# Provided data

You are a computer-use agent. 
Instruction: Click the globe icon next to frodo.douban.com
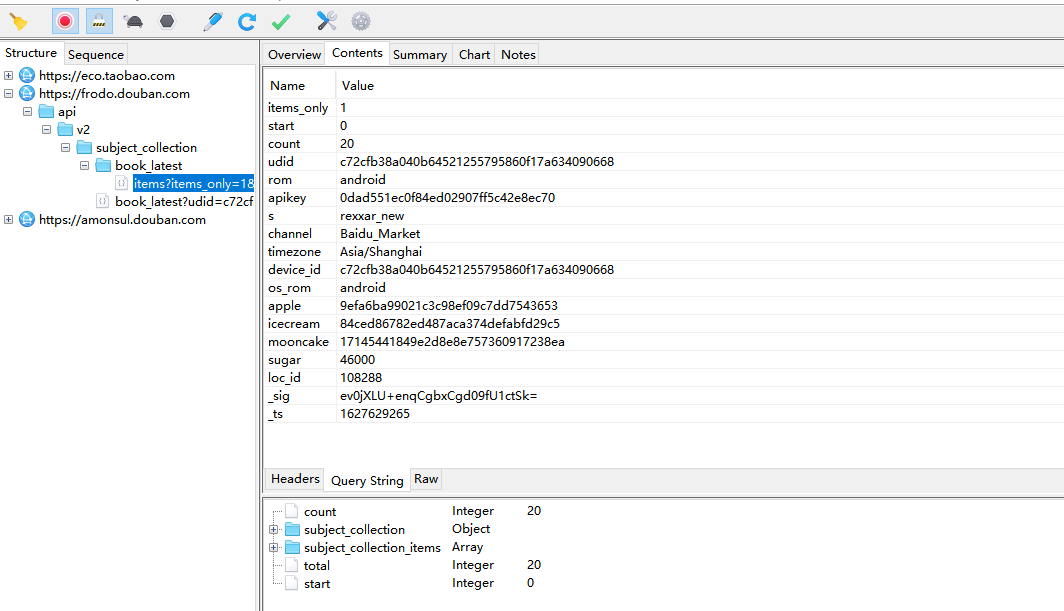click(27, 94)
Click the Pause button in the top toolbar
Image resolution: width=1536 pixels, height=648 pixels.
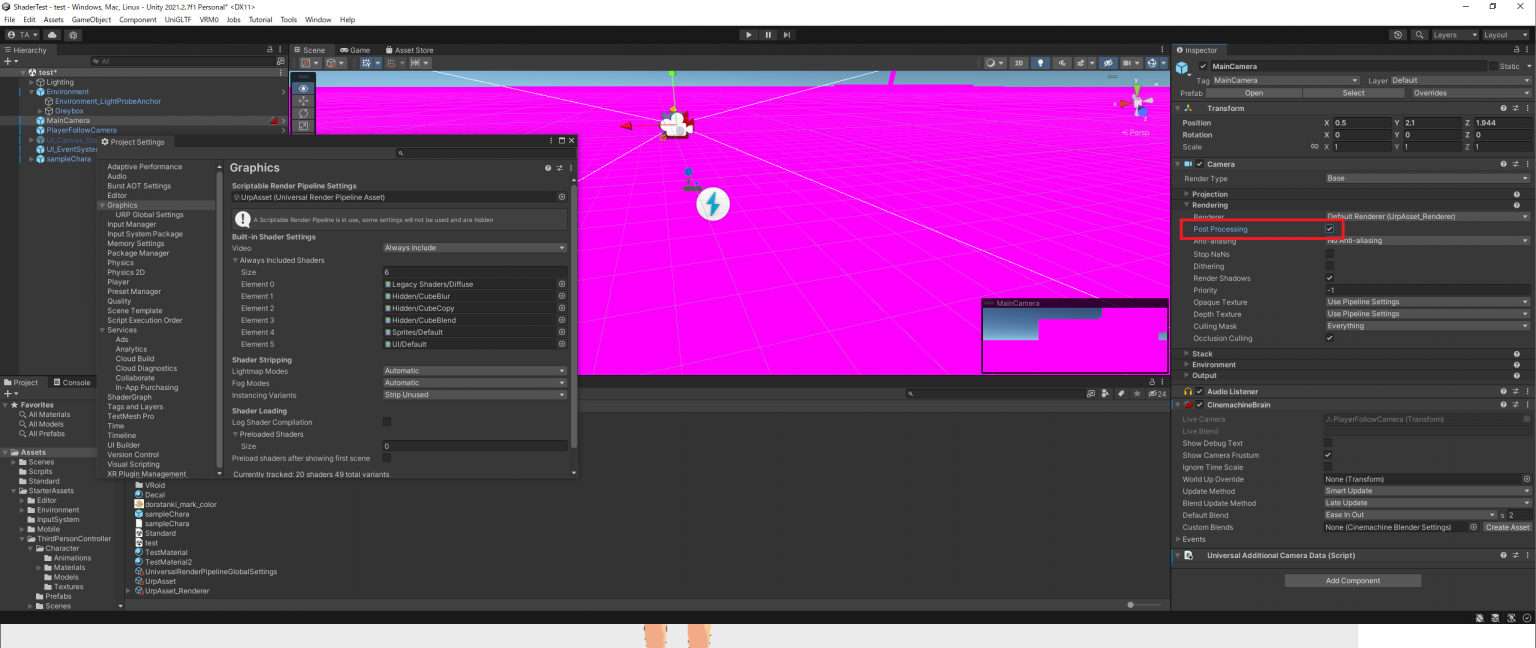(x=766, y=33)
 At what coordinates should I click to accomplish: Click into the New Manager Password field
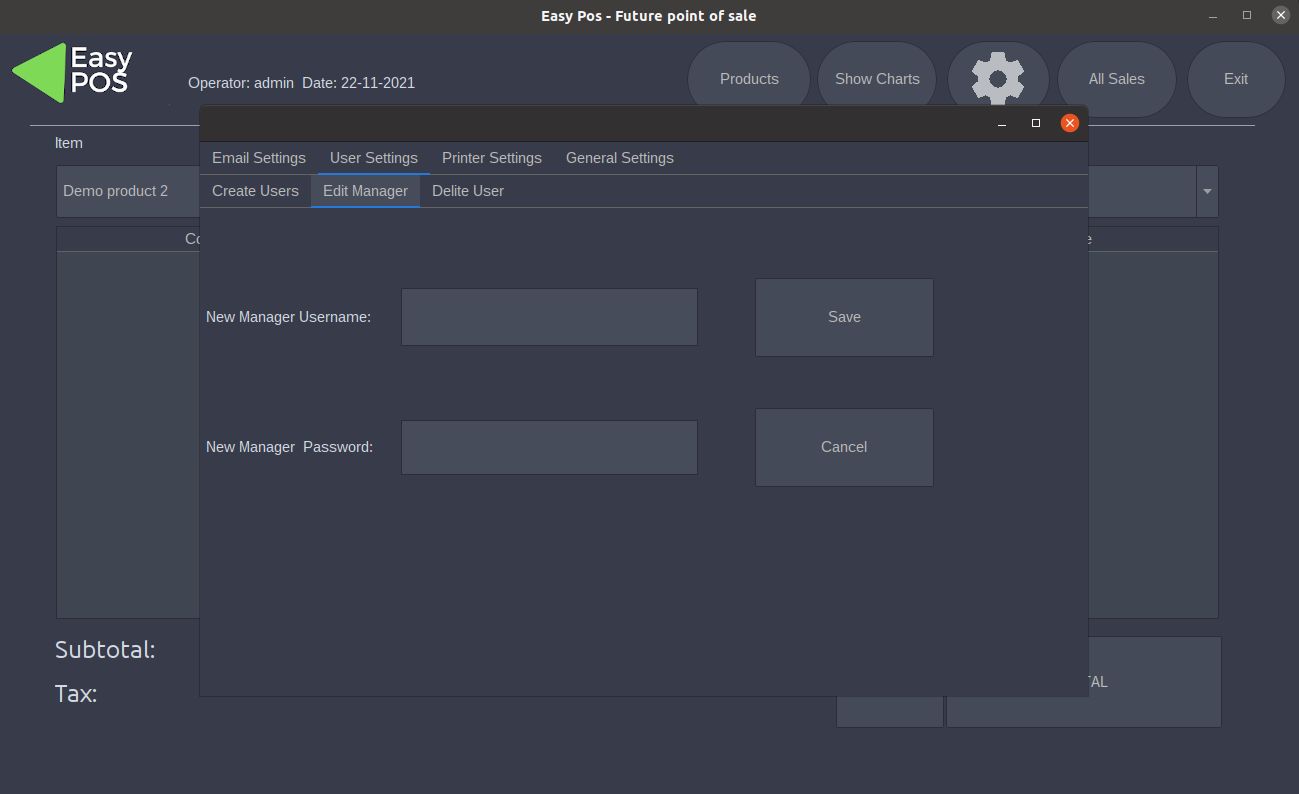pyautogui.click(x=549, y=447)
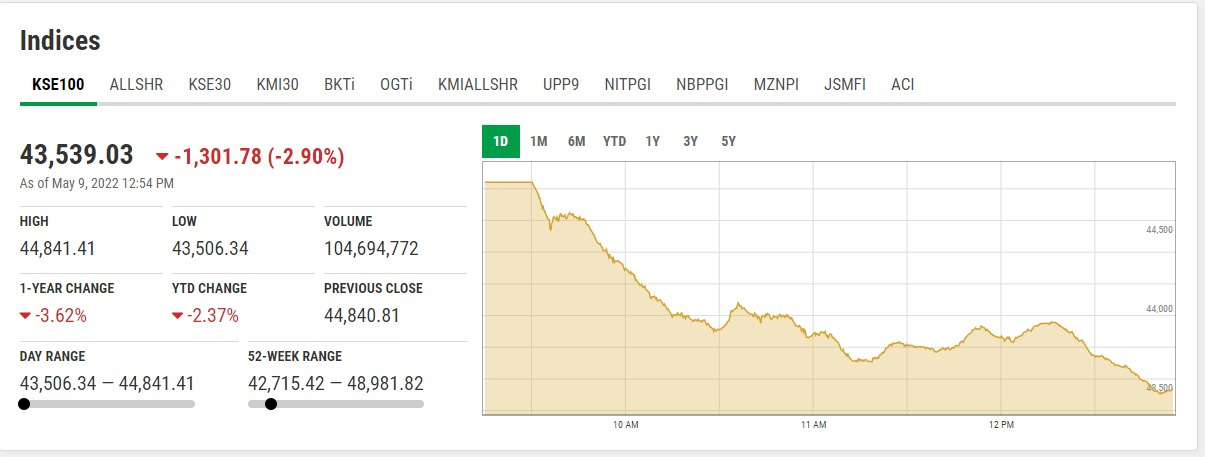Select the KMI30 tab
1205x457 pixels.
coord(277,85)
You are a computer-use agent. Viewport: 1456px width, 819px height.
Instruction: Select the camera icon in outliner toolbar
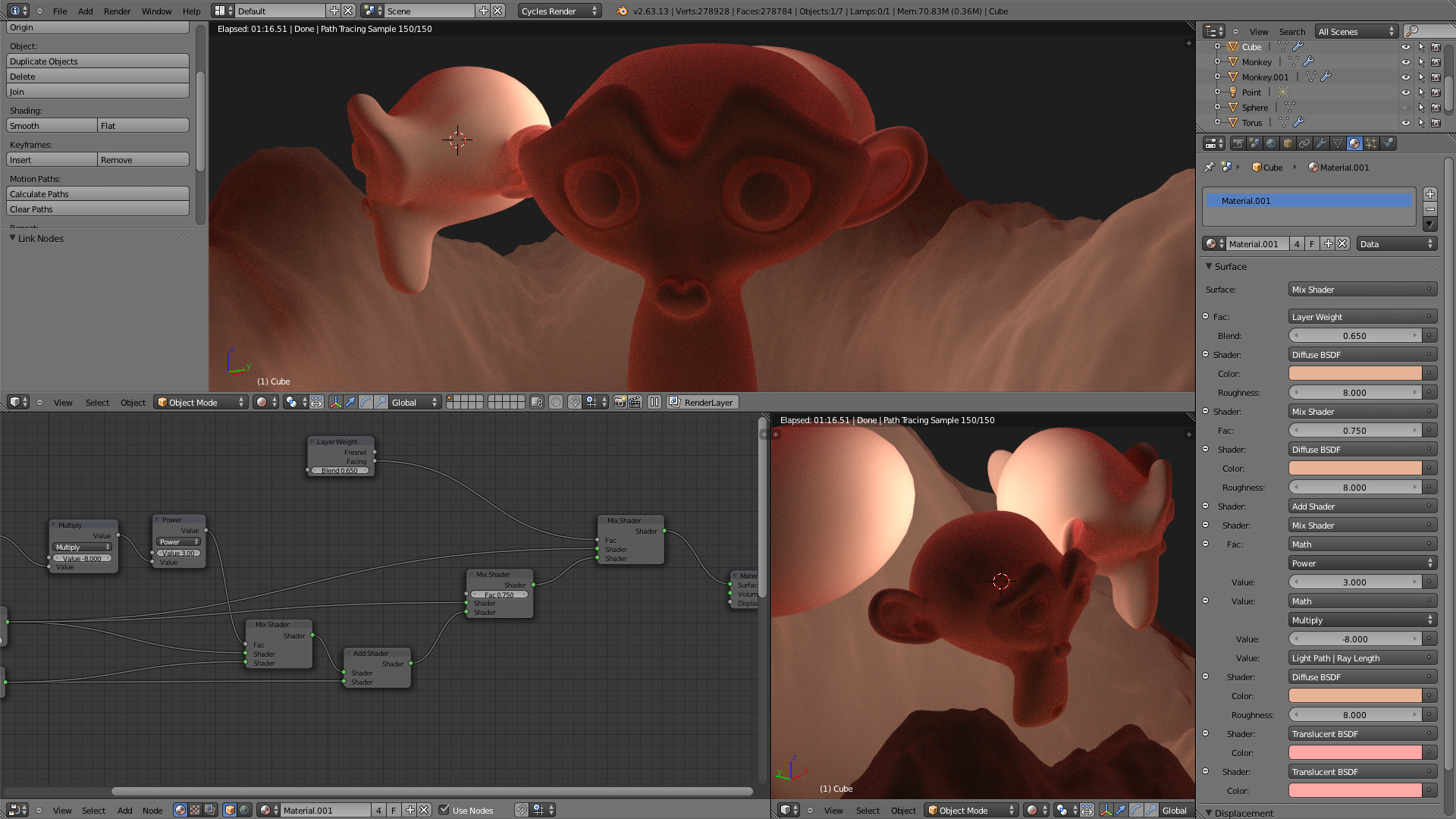coord(1437,46)
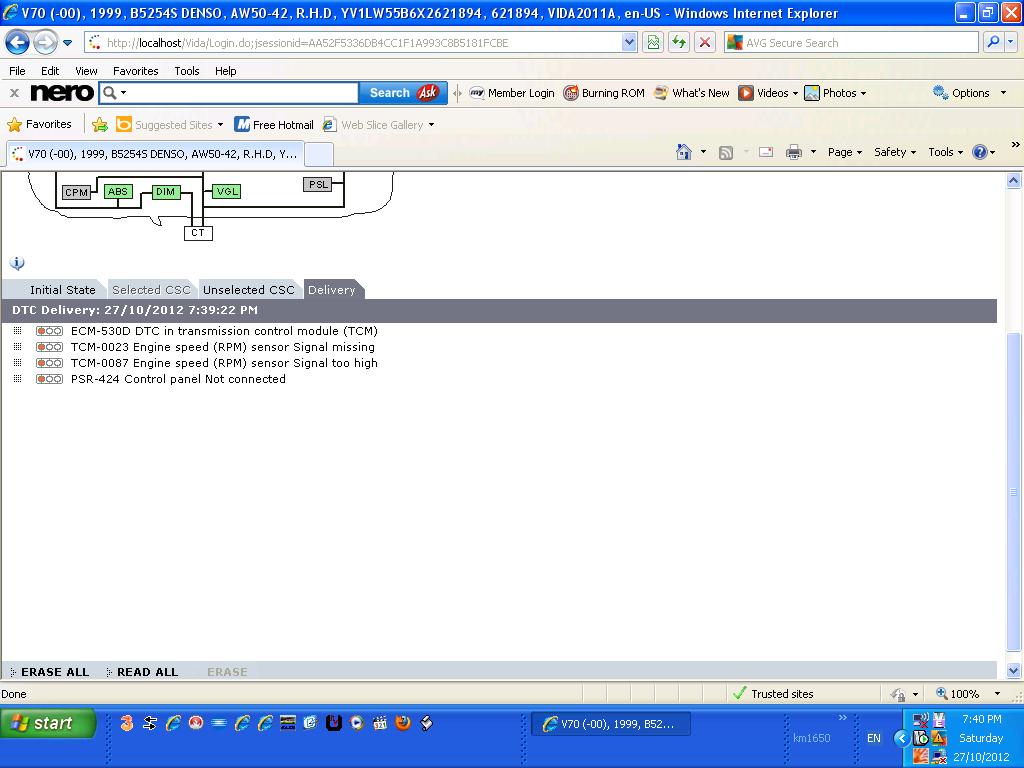
Task: Switch to the Unselected CSC tab
Action: click(249, 289)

# To do
The range runs from the line containing "Click the Pause button in the top toolbar" through the end of the entries; print those lines exactly and leave the pictures out.

# Written reply
Click the Pause button in the top toolbar
Image resolution: width=1536 pixels, height=648 pixels.
(x=766, y=33)
 At what coordinates should I click to accomplish: Click into the New Manager Password field
pyautogui.click(x=549, y=447)
Select the KMI30 tab
1205x457 pixels.
coord(277,85)
You are a computer-use agent. Viewport: 1456px width, 819px height.
Instruction: Select the camera icon in outliner toolbar
coord(1437,46)
Task: Switch to the Unselected CSC tab
Action: click(249, 289)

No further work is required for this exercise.